Attendance remains an overarching worry. Board chair Angelique Peterson-Mayberry said during May’s board meeting that the attendance statistics are “not good from our students’ perspective.”
“There are things that we need to do differently going into the fall,” Peterson-Mayberry said. “We do feel that we are failing young people if we know that they are not attending and we are not putting measures in place for them to attend.”
Vitti said what developed as an alternative to in-person learning during the pandemic is due for a change.
“I think it is time to just rethink the virtual setting to make sure that we’re screening students and frankly holding students and families accountable to attendance and achievement in a virtual setting,” Vitti said.
Additional changes could include expanding course offerings for electives, reenrolling high-performing students with consistent attendance, and implementing a midyear check-in for incoming students to determine if they want to remain after the fall semester. Teachers would be reevaluated to determine if they are the right fit for online teaching.
Tom Van Hulle, a high school social studies teacher at the virtual school, said although the program is still a “work in progress,” he believes the remote learning option is making an impact.
“I’m able to talk to students, and they’re able to participate in ways a traditional school setting wasn’t set up for them,” Van Hulle said during a May school board meeting. “Whether it’s for mental health, physical health, transportation … there’s just a whole host of issues I think Detroit’s virtual school is really answering.”
Others are losing patience.
Caregiver and special education advocate Sharon Kelso watches her nephews’ virtual high school classes every day. Between witnessing teachers getting replaced midyear and larger class sizes, she’s been concerned that her nephews and other students have lost interest in school.
“The kids are there, but when they come there’s nothing for them to learn,” she said of her ninth and 11th grade nephews. “They’re frustrated, they’re disappointed. Their morale is low, and they really hate going to school because they’re not being taught.”

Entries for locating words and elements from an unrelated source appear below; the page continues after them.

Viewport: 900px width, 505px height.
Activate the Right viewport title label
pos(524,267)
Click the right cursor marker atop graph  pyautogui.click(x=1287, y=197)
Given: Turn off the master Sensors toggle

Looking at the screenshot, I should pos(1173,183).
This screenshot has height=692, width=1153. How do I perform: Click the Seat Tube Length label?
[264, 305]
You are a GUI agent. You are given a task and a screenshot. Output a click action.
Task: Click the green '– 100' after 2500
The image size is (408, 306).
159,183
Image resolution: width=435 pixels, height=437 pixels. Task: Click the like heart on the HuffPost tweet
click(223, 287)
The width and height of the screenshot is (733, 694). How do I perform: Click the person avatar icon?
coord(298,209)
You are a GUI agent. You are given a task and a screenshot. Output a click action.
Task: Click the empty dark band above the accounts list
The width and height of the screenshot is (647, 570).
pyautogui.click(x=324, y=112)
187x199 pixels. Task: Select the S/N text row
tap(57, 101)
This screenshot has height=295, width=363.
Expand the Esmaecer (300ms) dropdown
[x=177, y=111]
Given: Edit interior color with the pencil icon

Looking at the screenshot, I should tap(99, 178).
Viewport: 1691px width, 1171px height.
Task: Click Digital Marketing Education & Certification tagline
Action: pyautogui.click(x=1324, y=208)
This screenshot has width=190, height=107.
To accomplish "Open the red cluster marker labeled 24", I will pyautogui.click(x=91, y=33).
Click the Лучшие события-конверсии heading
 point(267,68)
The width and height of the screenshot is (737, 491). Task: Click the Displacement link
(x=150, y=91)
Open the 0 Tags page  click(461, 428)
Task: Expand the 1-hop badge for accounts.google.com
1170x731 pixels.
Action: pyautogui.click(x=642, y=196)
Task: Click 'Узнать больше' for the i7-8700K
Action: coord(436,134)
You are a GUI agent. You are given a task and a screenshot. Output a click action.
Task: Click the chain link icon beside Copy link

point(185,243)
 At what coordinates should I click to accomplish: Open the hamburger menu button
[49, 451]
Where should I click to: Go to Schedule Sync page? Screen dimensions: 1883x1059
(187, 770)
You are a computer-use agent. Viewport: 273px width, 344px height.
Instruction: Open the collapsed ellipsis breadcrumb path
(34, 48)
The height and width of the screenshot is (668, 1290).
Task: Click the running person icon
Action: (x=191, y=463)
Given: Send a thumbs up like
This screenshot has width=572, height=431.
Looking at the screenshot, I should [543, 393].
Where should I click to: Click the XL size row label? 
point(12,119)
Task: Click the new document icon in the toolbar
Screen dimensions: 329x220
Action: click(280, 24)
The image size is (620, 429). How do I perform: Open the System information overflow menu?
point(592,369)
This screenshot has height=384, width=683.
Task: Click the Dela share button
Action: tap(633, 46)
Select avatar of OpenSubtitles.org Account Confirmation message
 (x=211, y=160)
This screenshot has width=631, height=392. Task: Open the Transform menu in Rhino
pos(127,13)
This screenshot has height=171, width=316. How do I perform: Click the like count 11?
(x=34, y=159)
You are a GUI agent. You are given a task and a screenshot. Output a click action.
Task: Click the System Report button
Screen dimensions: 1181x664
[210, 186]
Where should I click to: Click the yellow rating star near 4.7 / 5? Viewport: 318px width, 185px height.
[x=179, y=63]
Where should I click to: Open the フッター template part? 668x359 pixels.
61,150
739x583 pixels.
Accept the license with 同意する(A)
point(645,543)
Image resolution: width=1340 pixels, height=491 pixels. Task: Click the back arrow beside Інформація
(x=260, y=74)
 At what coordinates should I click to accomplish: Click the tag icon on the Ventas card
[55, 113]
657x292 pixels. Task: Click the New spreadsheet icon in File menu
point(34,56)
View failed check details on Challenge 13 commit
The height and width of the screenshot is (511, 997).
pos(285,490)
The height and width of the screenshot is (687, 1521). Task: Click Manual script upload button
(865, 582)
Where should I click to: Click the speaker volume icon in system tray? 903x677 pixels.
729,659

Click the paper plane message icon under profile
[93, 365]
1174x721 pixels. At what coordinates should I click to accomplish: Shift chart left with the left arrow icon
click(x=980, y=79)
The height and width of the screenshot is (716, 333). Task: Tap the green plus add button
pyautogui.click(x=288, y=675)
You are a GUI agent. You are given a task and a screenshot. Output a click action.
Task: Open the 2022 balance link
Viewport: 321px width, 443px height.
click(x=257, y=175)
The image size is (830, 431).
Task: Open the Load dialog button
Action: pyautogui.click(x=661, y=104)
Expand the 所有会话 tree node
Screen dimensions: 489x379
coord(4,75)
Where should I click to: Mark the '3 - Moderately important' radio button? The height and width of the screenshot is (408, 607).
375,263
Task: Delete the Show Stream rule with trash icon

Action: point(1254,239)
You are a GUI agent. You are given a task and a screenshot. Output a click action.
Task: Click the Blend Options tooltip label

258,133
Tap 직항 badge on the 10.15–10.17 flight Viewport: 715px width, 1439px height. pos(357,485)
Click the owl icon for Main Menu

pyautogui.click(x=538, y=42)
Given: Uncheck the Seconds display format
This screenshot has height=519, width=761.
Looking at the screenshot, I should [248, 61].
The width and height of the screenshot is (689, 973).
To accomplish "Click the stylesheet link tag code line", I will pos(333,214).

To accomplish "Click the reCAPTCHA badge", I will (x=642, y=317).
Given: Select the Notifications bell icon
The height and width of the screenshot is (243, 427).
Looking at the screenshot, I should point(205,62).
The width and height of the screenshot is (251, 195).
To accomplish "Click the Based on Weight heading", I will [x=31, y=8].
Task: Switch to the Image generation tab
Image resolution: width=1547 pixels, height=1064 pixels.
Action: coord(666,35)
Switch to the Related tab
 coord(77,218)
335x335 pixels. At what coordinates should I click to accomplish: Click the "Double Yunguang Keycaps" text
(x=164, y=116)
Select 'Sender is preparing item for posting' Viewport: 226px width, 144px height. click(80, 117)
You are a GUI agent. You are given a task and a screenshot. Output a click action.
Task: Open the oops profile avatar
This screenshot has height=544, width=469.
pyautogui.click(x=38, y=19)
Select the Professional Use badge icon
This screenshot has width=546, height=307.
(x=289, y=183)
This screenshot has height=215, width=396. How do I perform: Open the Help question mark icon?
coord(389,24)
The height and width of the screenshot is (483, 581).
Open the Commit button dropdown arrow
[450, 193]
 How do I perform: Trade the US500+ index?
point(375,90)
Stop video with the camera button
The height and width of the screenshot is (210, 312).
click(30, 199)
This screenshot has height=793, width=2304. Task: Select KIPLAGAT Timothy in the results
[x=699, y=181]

Kelso plans to send both of the children to in-person school in the fall but worries that the district won’t do enough to help online students make the transition back to in-person learning.
Aliya Moore, parent of a sixth grader who attends the virtual school, said she will be returning her daughter to in-person school this fall after dealing with “the instability of the year.” Moore initially enrolled her daughter due to safety concerns, but grew reluctant to keep her in the school as she observed teacher absences during the fall semester.
Kendra White, a third grade teacher in the virtual school, described an unpleasant work environment. While students attend online, all virtual school teachers are required to teach in person at the former Communication and Media Arts high school. There isn’t enough space in that building for each teacher to have their own classroom. So they share. That might mean three teachers in one room — all trying to conduct their own lessons.
“It’s so noisy, you can’t think, you can’t focus,” White said.
White says students are being shortchanged, too.
“We had so many students, we can’t take care of them,” she said. ”We can’t fit their needs. We can’t do interventions for kids that need to read for their third grade reading law. There was no time to service these children, and that’s a disservice to the families of third grade.”
Vitti countered that the district is offering noise-canceling headphones for teachers. In addition, he said, under the district’s $700 million facilities plan, more classroom space could be offered to teachers once DPSCD Virtual School is moved to the currently vacant Northern High School building.
“This is an evolution of improvement when it comes to the virtual school,” Vitti said.